DVD Review: Regression (MA15+) (Canada/Spain/USA, 2015)

What an incredibly frustrating film Regression turned out to be. It’s competently made, well-acted, and contains interesting ideas that are suitably unnerving; ingredients that make it all the more disappointing when its ultimate culmination results in a resounding whimper rather than a wow.

Director Alejandro Amenabar knows his way around dark material, and for a great deal of Regression’s runtime we are lured in with an eerie plot involving Satanists and memory regression, but he unfortunately appears to damage his own film with the way he decides to wrap the story up.

In 1990 Minnesota, Bruce Kenner (Ethan Hawke), seemingly the only dedicated detective in a small town filled to the brim with underwhelming police investigators, happens upon a most interesting case: a father, John Gray (David Dencik), has admitted to molesting his young daughter, Angela (Emma Watson).

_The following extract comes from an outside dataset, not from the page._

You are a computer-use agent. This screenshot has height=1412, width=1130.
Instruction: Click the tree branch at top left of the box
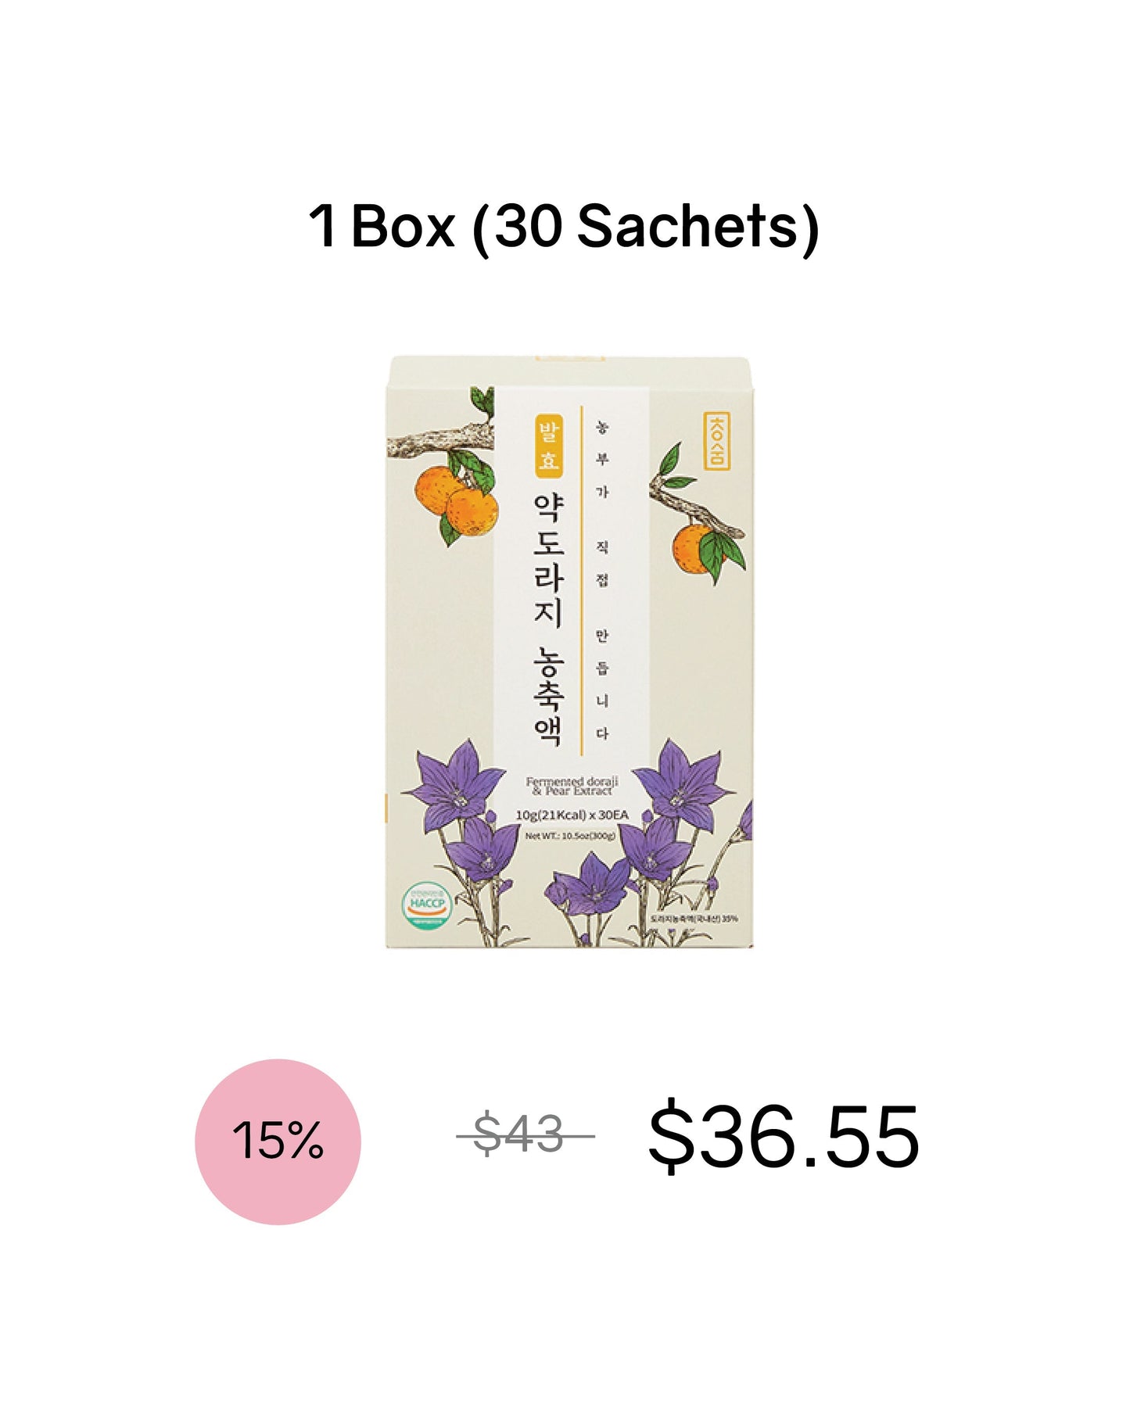(x=438, y=439)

Though he ruefully confesses, he doesn’t actually remember committing the act itself, and the pictures he supposedly took during the act are nowhere to be found as he can’t recall where he placed them.  Similarly, John’s mother (Dale Dickey) can’t provide any concrete answers, and the fact that his young son (Devon Bostick) is missing only adds to the intrigue and confusion surrounding the case.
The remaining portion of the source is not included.